¿Qué líneas de los registros de abajo contienen la cadena "width"? Identifícalas y cópialas completas.

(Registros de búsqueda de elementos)
^^^^^^^^^^^^^^^^
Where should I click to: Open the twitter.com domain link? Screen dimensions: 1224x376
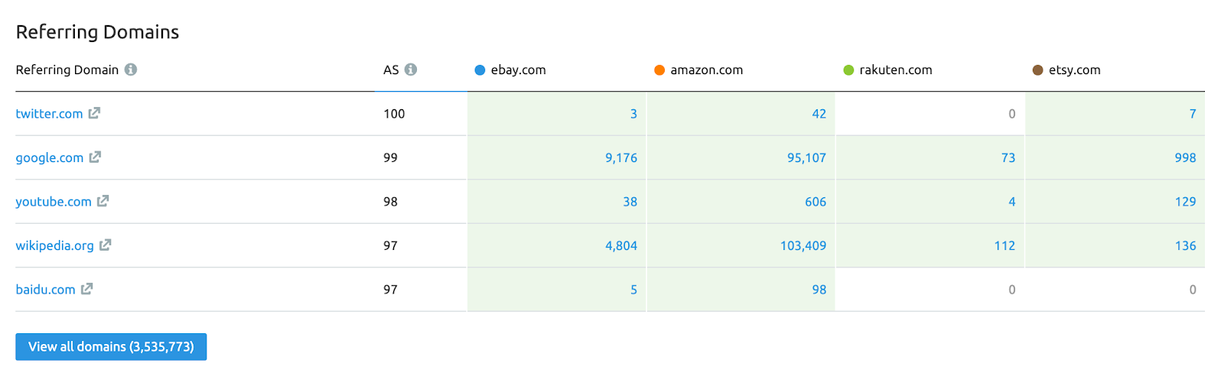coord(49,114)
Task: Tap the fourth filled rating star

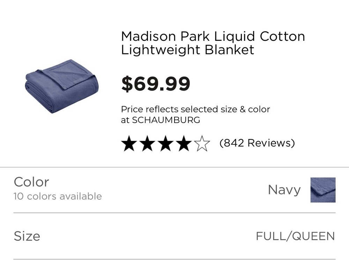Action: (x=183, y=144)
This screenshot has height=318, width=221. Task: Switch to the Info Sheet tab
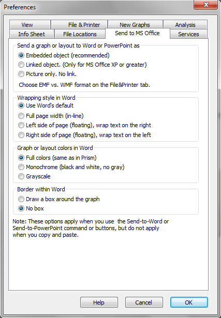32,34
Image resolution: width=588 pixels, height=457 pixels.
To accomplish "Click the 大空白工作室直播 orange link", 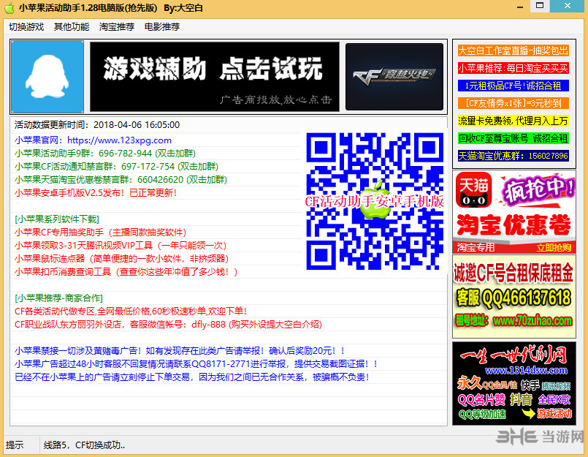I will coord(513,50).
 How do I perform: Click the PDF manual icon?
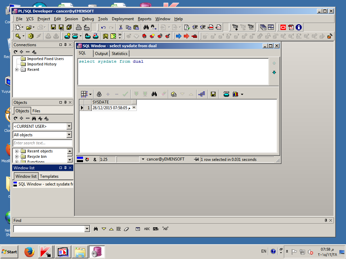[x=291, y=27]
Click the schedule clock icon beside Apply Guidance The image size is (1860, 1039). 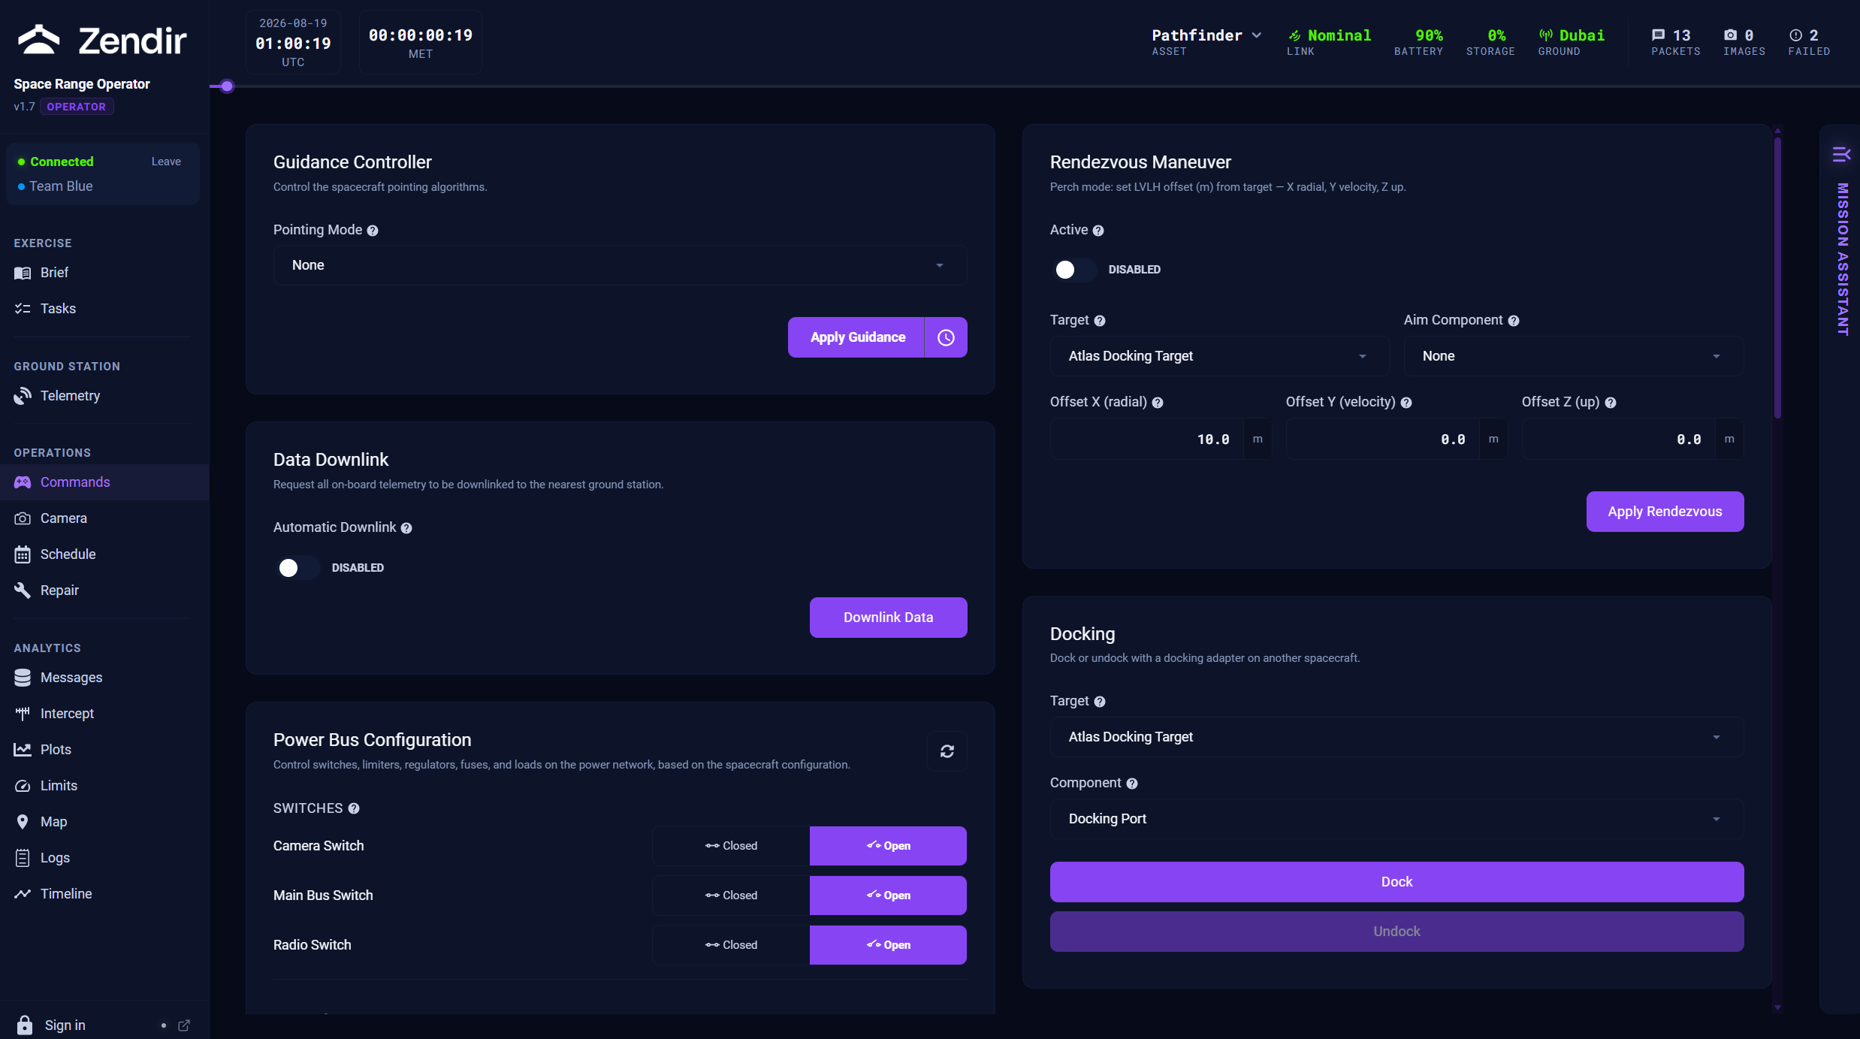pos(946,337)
^^^^^^^^^^^^^^^^
■ **LA RESPUESTA**
This screenshot has height=318, width=221. Task: Switch to the Info Sheet tab
Image resolution: width=588 pixels, height=457 pixels.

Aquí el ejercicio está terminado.